(Collected data)
###

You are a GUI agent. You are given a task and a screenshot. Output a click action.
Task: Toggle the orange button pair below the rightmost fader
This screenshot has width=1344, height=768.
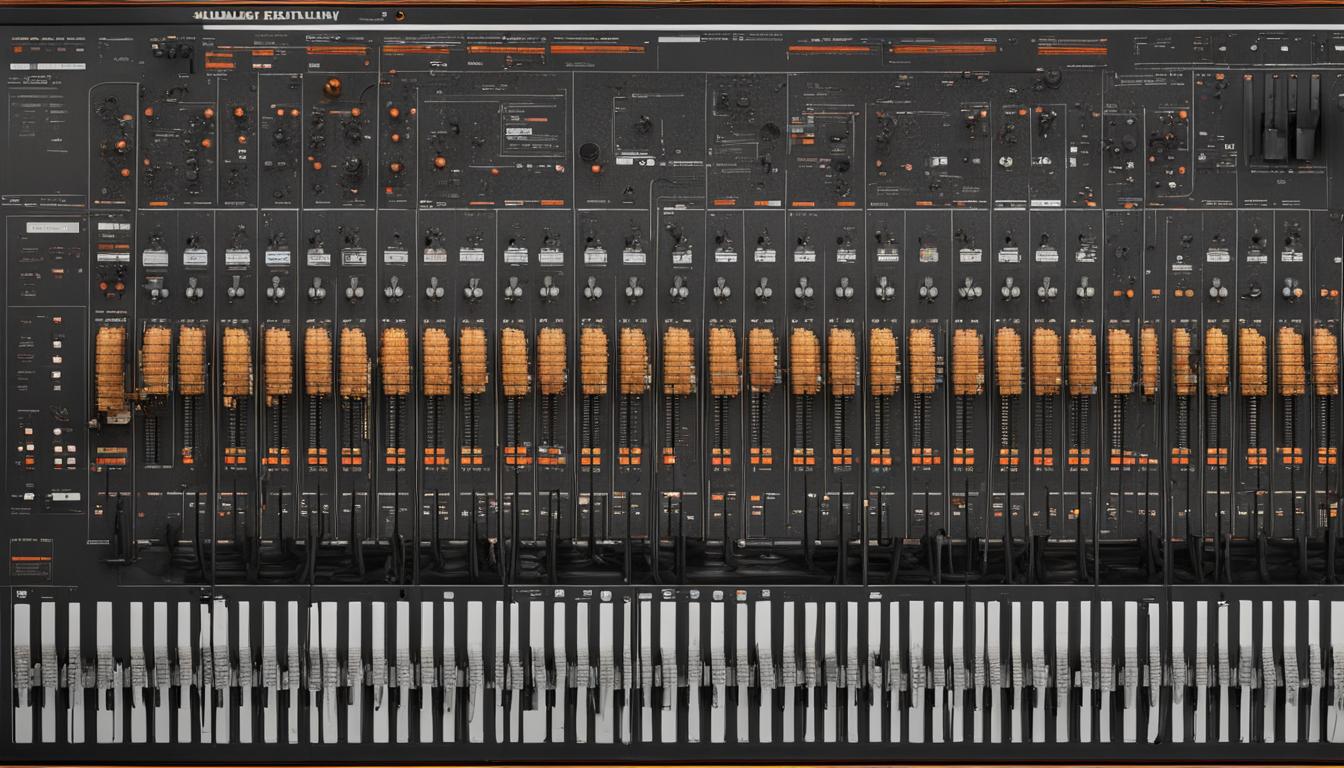click(x=1325, y=456)
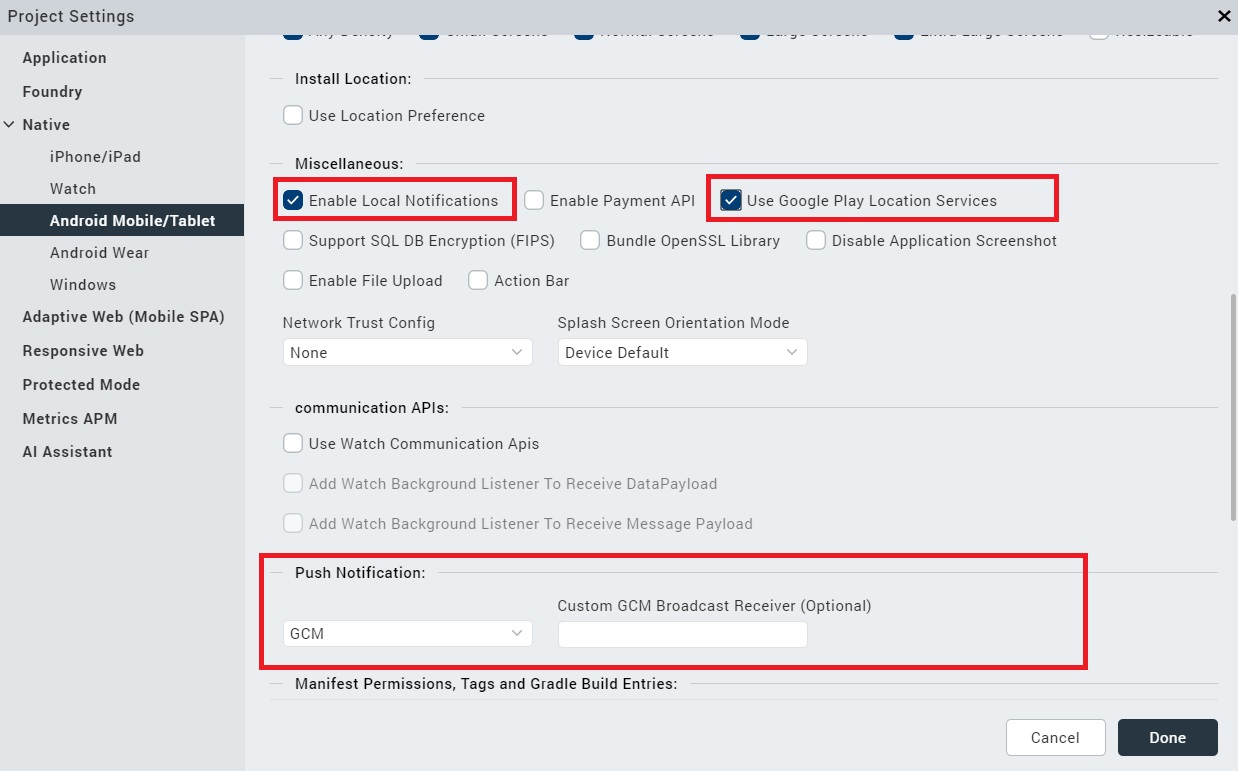Enable Bundle OpenSSL Library option
The image size is (1238, 771).
click(590, 240)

###

**TASK TO CARRY OUT:**
Before answering, please find the line containing "Task: Toggle the" above, then copy exactly from it through the last line of the entries, both included, without pictures.

**RESULT OF THIS TASK:**
Task: Toggle the orange button pair below the rightmost fader
This screenshot has width=1344, height=768.
click(x=1325, y=456)
Enable Bundle OpenSSL Library option
The image size is (1238, 771).
click(590, 240)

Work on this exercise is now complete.